> Stated exercise a
In the collection entries, rewrite every line from the one containing "Preguntas (239, 37)" through the one containing "kick (401, 763)", inclusive, requests included. Offset each coordinate in the answers by adding 85 to every number, and give only those lines.

> Text shown
■ ■ ■ ■ ■

M.A. Wohl

Writer on a Quest

Thinking about writing is one thing. And writing down ideas on a notepad is another thing.
Actually sit down and start writing a novel is a one really big thing!

In this post, I share all the writings tips I find the most useful to help me get ready to start a new novel.

3 prepping steps

I toyed with an idea for a paranormal novel for young adults for several months before decided to take the leap.
I said before, I wanted to make sure I had a shot with it before starting to draft.
Not a super artistic nor romantic approach to novel writing, hey?

Well, after several rejections and disappointed hopes, I’ve learned to be cautious.
Publishers need novels they can sell. Not the novel you pour your heart and soul in and, therefore, they should be selling.

Before I start drafting a new novel, I make a point to :

  • I make sure I have more than a plot twist in mind.
    A great idea for a novel is – hum, I should I put it – great, but it is not a novel.
    I write a very basic synopsis, just to see how the idea could develop.
    It is at this stage, for me, that I choose the literary genre for the novel. (with me, it is always in the Fantasy Realm, so it’s never hard to figure out, but it can be tricky.)
  • I decide to whom I want to tell the story too: young adults, middle-graders, tweens.
    (Side note: nope, I am not interested to write for an adult audience, in the literary sense of the way, even if I am now 35 to 44 years old. What can I say? I love dragons).
    My goal is always, always, always to write a good novel that will please every reader, from 8 to 108 years old. But having a specific audience in mind helps make choices down the writing road.

■ ■ ■ ■ ■

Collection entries
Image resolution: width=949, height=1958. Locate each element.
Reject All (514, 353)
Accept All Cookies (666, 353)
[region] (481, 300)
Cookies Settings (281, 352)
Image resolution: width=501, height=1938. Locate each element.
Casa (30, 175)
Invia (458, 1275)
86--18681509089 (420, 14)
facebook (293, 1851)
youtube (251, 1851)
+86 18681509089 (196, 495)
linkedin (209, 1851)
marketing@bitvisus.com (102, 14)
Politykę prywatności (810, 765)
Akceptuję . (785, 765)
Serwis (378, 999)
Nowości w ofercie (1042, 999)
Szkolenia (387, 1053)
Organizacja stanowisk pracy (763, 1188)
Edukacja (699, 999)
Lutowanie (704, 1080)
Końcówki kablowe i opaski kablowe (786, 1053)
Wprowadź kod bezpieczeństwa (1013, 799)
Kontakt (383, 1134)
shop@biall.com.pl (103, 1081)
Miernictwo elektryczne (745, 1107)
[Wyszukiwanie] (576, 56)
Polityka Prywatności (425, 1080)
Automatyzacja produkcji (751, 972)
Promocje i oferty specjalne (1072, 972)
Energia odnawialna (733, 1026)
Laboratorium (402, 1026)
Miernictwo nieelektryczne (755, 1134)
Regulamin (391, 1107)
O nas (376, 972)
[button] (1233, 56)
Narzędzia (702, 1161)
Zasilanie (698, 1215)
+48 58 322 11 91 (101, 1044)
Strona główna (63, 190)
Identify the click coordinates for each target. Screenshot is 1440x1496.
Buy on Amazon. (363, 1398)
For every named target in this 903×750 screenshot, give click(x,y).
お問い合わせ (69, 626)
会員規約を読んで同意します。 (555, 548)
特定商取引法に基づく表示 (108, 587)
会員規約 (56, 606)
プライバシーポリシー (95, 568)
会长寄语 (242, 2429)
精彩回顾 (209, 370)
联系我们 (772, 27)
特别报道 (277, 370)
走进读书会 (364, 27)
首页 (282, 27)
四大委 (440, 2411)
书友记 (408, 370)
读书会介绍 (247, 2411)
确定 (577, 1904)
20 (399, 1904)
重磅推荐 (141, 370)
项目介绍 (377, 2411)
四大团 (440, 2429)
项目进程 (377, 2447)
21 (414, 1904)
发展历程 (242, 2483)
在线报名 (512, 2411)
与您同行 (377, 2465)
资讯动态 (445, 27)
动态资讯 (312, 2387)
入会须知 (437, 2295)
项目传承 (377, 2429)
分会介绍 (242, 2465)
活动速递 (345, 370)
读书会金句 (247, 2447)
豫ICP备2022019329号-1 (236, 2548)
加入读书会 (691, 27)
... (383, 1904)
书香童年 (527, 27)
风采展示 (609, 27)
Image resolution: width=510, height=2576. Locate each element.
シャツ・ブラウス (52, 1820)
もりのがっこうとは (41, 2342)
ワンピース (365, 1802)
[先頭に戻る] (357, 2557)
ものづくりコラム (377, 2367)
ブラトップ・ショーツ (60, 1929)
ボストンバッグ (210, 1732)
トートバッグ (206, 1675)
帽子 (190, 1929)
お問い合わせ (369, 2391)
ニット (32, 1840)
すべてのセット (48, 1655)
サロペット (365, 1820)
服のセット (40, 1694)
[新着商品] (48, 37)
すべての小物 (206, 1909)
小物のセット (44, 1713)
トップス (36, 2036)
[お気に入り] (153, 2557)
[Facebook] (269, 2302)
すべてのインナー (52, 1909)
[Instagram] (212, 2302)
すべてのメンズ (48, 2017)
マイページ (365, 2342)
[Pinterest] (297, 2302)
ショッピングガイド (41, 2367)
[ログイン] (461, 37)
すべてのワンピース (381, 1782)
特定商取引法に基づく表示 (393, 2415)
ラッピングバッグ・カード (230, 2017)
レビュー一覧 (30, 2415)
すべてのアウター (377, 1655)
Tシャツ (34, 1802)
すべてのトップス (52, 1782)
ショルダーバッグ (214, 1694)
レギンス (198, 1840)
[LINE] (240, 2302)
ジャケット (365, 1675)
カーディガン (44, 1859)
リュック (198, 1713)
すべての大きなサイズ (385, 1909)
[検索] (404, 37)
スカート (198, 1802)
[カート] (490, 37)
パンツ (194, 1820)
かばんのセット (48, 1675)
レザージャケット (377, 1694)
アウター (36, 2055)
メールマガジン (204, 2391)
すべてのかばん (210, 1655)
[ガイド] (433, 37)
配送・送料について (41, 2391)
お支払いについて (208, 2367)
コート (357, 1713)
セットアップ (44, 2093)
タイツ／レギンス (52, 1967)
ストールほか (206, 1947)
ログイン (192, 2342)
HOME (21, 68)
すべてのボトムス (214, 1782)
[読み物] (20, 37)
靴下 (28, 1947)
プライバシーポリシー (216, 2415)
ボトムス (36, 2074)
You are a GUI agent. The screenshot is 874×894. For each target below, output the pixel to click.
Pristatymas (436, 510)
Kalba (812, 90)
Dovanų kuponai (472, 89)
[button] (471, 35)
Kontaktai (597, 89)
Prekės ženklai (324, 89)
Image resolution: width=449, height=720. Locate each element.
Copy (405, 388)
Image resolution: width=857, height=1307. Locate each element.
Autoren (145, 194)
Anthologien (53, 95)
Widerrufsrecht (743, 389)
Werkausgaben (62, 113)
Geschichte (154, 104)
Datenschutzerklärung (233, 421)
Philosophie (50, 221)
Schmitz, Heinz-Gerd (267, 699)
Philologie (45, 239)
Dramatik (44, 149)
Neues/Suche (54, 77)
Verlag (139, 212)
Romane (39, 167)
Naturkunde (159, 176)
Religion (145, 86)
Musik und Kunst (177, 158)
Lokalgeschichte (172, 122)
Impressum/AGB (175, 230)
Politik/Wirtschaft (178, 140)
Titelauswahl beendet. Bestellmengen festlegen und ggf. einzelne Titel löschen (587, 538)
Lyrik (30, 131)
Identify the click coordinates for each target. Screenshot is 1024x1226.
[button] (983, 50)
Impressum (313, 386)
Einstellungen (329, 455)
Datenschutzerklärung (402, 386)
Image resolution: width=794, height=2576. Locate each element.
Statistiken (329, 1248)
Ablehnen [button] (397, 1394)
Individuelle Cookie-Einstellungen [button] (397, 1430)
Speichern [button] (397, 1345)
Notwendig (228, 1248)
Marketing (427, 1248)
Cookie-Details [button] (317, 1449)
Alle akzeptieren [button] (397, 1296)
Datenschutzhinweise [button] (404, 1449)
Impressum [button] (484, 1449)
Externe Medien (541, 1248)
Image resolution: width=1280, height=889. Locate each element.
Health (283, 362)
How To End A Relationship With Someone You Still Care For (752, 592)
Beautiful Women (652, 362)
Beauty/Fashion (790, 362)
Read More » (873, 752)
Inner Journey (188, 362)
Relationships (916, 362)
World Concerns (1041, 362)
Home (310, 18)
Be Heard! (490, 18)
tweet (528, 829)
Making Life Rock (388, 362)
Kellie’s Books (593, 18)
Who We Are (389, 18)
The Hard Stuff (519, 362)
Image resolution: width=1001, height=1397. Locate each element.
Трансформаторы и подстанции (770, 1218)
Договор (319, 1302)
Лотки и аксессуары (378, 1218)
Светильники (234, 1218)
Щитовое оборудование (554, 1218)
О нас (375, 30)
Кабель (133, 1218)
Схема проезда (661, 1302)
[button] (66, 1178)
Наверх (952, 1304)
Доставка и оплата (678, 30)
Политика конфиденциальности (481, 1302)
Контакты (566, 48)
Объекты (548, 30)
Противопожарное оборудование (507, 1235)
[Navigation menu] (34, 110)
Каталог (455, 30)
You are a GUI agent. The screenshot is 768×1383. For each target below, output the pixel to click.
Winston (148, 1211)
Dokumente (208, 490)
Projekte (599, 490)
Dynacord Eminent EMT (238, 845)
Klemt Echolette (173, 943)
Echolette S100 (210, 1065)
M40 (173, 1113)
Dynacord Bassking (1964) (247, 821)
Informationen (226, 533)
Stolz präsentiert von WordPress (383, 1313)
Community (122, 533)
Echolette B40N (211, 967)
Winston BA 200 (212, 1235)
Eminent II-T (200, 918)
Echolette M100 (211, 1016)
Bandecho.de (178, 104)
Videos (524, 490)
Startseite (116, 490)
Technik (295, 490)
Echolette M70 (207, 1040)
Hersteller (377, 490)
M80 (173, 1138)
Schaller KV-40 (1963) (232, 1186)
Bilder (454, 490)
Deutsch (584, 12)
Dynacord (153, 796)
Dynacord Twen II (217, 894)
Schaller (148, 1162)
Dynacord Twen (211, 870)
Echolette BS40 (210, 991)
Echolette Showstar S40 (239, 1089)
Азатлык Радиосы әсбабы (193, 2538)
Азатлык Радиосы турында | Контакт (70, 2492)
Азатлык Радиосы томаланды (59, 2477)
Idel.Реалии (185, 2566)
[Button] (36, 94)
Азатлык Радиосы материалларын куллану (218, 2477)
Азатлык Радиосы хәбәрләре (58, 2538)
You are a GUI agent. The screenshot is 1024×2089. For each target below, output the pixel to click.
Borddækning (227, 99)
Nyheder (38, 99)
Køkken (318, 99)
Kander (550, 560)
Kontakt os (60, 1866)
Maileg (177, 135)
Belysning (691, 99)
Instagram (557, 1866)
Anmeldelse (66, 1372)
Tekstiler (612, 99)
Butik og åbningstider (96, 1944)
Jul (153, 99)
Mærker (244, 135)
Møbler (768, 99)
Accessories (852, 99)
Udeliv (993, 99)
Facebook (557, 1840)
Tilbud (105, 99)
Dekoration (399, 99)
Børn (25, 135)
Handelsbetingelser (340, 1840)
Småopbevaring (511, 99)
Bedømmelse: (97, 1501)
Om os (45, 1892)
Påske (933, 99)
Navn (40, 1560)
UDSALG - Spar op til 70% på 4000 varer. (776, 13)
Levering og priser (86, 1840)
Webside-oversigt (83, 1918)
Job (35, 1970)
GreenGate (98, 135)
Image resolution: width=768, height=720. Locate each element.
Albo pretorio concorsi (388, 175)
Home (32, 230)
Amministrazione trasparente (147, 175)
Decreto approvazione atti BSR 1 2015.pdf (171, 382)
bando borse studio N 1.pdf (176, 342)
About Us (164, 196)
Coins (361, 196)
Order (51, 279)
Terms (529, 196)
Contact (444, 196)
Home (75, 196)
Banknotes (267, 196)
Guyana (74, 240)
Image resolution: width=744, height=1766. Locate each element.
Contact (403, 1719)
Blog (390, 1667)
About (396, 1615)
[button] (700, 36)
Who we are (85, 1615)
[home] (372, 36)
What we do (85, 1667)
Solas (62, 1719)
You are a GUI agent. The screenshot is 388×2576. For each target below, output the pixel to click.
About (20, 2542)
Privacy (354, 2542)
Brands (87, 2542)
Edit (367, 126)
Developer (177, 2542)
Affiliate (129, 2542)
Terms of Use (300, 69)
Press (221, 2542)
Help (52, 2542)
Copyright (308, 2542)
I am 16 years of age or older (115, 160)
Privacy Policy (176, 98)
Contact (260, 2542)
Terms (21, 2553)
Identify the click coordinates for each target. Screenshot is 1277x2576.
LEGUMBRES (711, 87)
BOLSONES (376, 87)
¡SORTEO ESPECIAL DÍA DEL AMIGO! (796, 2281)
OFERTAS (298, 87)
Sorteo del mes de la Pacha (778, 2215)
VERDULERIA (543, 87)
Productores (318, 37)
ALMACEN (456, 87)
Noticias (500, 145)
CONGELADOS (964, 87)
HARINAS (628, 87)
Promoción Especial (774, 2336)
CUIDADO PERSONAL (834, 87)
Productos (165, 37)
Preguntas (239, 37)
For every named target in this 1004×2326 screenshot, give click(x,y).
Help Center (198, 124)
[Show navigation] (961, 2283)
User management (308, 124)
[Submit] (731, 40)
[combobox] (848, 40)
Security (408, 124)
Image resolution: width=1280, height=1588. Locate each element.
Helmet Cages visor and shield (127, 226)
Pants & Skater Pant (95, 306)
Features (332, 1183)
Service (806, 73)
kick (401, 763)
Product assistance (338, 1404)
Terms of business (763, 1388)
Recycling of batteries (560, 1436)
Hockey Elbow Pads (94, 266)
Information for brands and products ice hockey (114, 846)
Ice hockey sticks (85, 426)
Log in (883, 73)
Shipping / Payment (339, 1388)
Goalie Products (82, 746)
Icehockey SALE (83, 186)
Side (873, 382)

■ ■ ■ ■ ■

> Stated exercise b
Answer these questions from the post on preparing to write a novel.
(i) What kind of novel did the writer toy with for several months?
(ii) What does the writer write to see how an idea could develop?
(iii) What reader age range does the writer want a good novel to please?

> Complete response a
Preguntas (324, 122)
For every named target in this 1004×2326 screenshot, give click(x,y).
Help Center (283, 209)
[Show navigation] (1046, 2368)
User management (393, 209)
[Submit] (816, 125)
[combobox] (933, 125)
Security (493, 209)
Image resolution: width=1280, height=1588. Locate each element.
Helmet Cages visor and shield (212, 311)
Pants & Skater Pant (180, 391)
Features (417, 1268)
Service (891, 158)
kick (486, 848)

> Complete response b
(i) A paranormal novel for young adults.
(ii) A very basic synopsis.
(iii) Every reader from 8 to 108 years old.